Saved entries

● ● ● ● ● ● ●

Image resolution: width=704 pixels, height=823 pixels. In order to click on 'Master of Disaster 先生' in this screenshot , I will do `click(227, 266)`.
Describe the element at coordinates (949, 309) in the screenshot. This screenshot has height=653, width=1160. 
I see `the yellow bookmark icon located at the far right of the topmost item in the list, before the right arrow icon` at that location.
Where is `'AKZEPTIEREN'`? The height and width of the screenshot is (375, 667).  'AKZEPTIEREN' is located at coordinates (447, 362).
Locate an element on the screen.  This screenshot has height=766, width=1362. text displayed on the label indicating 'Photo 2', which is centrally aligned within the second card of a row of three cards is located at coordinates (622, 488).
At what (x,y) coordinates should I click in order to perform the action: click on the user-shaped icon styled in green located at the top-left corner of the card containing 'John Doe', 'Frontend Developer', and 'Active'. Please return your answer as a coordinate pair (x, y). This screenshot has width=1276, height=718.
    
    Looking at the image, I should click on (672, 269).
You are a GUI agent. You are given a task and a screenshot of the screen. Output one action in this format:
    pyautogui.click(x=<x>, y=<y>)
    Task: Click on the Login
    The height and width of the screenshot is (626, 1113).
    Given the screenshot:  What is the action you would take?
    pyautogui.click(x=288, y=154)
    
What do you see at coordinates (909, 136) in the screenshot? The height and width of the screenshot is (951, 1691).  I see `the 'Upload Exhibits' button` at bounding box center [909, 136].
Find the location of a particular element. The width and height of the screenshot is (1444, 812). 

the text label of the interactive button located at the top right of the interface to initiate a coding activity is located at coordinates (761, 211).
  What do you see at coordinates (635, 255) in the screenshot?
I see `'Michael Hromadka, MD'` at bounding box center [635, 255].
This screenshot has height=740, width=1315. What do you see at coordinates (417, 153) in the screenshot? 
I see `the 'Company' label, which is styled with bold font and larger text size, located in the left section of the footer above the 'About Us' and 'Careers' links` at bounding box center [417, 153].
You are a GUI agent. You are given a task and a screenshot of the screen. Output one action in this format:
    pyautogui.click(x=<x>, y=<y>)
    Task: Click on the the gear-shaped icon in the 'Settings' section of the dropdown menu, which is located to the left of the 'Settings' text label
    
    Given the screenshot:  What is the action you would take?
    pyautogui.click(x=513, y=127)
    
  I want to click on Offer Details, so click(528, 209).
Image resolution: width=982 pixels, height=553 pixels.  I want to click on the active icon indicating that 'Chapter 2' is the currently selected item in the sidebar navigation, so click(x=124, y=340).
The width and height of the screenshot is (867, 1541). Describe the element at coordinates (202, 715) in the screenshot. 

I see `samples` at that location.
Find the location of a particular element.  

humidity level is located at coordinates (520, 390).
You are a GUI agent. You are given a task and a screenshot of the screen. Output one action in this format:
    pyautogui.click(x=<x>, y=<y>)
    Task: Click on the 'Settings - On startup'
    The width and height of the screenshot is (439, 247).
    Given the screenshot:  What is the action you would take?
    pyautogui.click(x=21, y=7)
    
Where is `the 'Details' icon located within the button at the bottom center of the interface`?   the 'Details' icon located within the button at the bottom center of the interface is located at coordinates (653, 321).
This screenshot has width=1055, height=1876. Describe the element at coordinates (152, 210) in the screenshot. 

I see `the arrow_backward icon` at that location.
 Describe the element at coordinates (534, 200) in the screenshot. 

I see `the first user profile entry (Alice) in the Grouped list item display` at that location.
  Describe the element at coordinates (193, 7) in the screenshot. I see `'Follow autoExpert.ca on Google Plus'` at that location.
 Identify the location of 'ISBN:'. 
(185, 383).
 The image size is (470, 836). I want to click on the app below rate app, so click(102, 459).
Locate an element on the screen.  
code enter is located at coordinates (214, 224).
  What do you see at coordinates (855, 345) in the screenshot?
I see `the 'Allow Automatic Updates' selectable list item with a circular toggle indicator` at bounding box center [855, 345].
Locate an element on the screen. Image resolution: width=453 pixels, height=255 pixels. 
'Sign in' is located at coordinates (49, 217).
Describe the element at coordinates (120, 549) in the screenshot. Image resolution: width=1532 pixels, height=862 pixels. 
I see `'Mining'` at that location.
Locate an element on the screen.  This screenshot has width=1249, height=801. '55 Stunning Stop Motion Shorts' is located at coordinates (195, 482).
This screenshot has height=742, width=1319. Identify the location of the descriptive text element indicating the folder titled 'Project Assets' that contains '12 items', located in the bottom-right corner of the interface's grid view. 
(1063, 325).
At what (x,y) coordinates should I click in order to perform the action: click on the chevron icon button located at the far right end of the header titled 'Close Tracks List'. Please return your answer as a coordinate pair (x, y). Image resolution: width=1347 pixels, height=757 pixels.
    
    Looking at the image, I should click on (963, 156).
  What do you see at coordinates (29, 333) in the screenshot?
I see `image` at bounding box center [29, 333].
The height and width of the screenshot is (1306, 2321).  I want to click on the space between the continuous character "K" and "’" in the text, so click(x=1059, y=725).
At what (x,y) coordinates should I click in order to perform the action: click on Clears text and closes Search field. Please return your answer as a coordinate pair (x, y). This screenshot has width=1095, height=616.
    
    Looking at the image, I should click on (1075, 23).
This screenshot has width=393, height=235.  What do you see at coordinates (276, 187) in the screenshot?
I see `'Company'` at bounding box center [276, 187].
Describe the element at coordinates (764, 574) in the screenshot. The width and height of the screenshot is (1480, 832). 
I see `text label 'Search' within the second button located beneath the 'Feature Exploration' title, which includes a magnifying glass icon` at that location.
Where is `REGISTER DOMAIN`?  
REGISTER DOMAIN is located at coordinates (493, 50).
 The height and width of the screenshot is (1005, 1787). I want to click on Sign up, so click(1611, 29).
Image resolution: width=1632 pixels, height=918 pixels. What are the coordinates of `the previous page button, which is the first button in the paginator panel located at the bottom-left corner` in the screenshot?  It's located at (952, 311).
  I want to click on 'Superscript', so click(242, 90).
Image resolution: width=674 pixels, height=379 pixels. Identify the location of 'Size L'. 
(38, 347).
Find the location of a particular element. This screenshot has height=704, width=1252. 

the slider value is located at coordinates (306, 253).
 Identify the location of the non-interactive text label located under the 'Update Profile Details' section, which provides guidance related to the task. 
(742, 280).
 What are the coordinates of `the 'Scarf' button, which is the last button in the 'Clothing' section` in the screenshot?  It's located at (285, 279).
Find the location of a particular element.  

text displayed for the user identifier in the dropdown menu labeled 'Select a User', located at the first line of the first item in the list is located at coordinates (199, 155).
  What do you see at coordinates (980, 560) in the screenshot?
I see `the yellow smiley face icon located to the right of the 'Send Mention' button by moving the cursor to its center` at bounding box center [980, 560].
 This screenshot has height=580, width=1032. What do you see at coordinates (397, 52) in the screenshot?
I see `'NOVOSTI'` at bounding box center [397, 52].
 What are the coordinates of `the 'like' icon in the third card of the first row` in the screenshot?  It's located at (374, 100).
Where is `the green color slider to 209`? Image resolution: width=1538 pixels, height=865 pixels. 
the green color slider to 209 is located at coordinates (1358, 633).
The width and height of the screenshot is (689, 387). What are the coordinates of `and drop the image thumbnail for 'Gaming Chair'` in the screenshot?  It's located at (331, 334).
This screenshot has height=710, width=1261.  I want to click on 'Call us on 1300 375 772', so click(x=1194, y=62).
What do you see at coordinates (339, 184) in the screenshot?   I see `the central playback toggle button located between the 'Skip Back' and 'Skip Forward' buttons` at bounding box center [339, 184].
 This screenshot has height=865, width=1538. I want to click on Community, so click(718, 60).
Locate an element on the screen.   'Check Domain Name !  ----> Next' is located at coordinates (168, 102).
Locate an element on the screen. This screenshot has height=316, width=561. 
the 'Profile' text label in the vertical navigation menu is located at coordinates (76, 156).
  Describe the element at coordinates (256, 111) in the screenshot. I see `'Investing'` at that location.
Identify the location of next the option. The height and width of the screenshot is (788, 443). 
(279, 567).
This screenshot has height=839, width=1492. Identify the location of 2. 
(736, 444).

● ● ● ● ● ● ●

DESCRIPTION OF THE TASK: Copy the rows above without any change, starting with the line that contains "Image resolution: width=674" and going on through the line that contains "the slider value".

TASK RESPONSE:
Image resolution: width=674 pixels, height=379 pixels. Identify the location of 'Size L'. 
(38, 347).
Find the location of a particular element. This screenshot has height=704, width=1252. 

the slider value is located at coordinates (306, 253).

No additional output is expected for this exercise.